═════ DATA SHOWN ═════

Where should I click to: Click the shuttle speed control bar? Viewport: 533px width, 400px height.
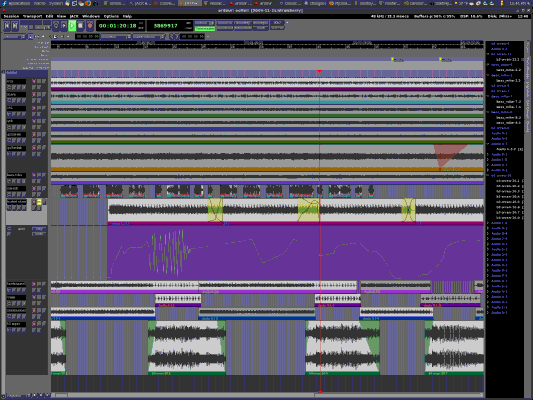coord(31,23)
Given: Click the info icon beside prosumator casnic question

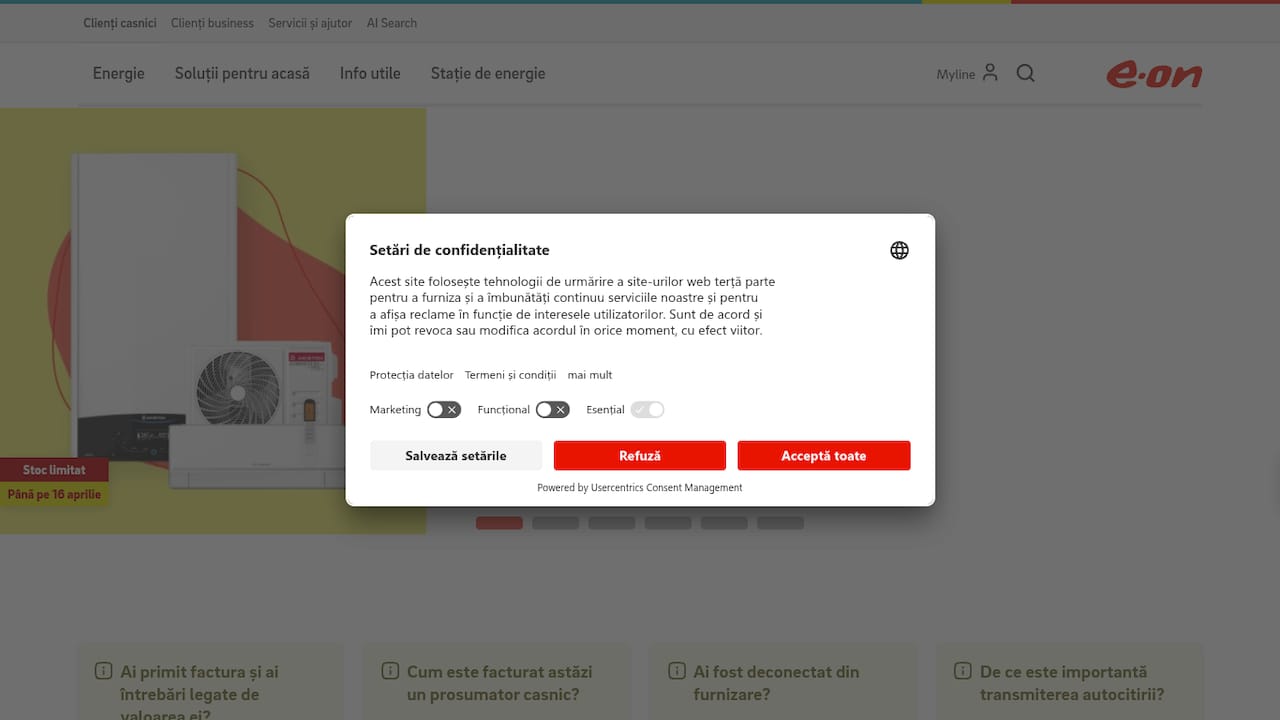Looking at the screenshot, I should pyautogui.click(x=390, y=671).
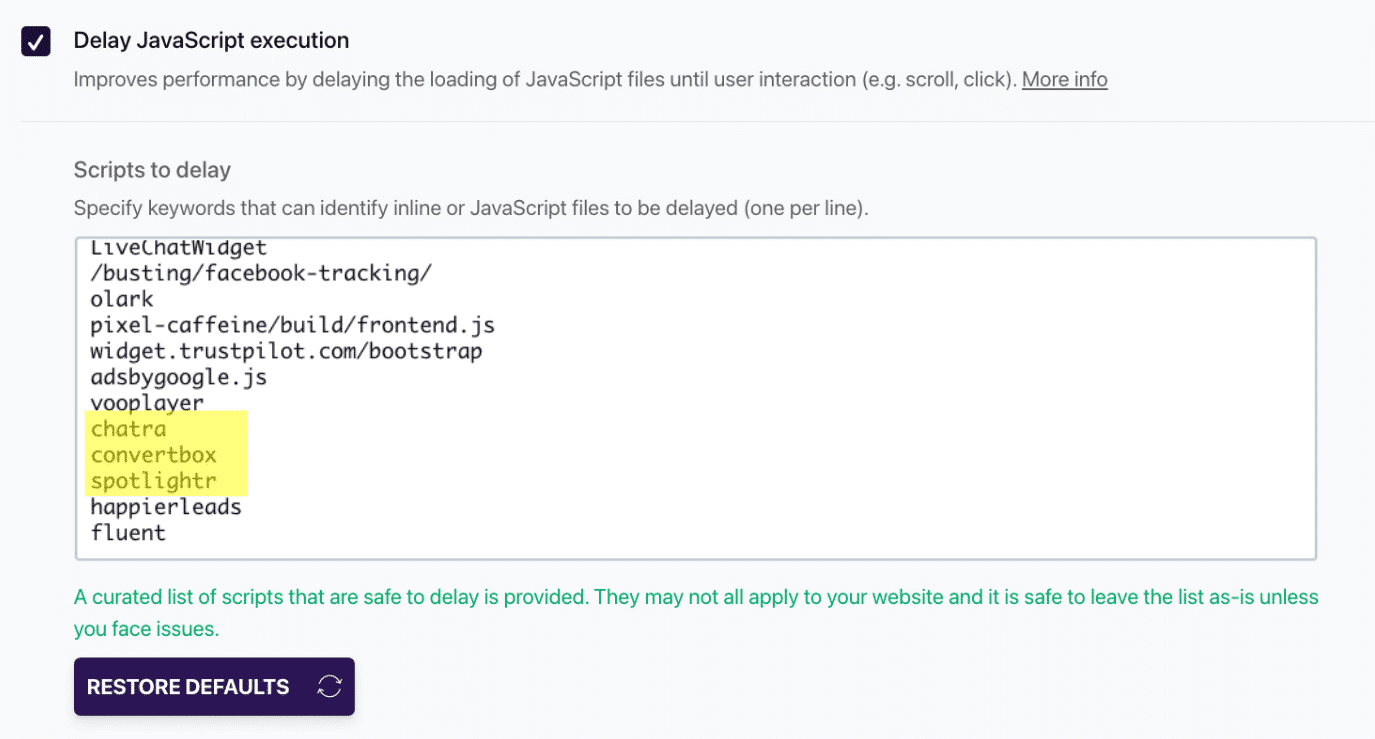Uncheck the Delay JavaScript execution checkbox
Image resolution: width=1375 pixels, height=739 pixels.
click(35, 41)
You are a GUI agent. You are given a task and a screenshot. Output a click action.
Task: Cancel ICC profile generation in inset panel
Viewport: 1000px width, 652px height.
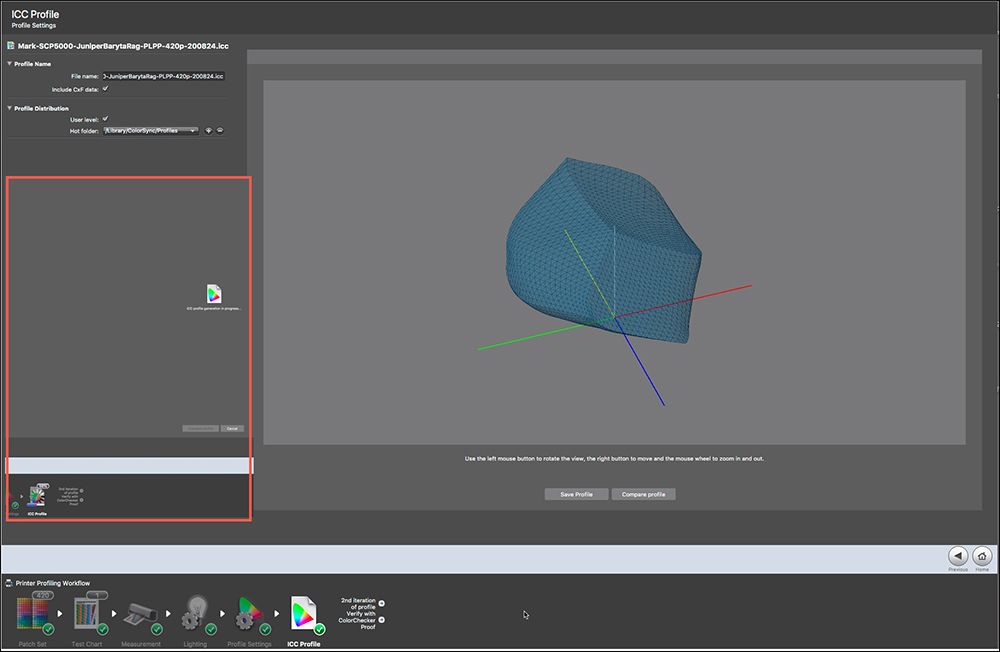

═════

Omit pictures and output the listing exactly.

*ANSWER TO THIS PROBLEM*.
Where should I click to: Click the shuttle speed control bar? Viewport: 533px width, 400px height.
coord(31,23)
Given: Click the info icon beside prosumator casnic question

Looking at the screenshot, I should pyautogui.click(x=390, y=671).
Uncheck the Delay JavaScript execution checkbox
Image resolution: width=1375 pixels, height=739 pixels.
click(35, 41)
You are a GUI agent. You are given a task and a screenshot. Output a click action.
Task: Cancel ICC profile generation in inset panel
Viewport: 1000px width, 652px height.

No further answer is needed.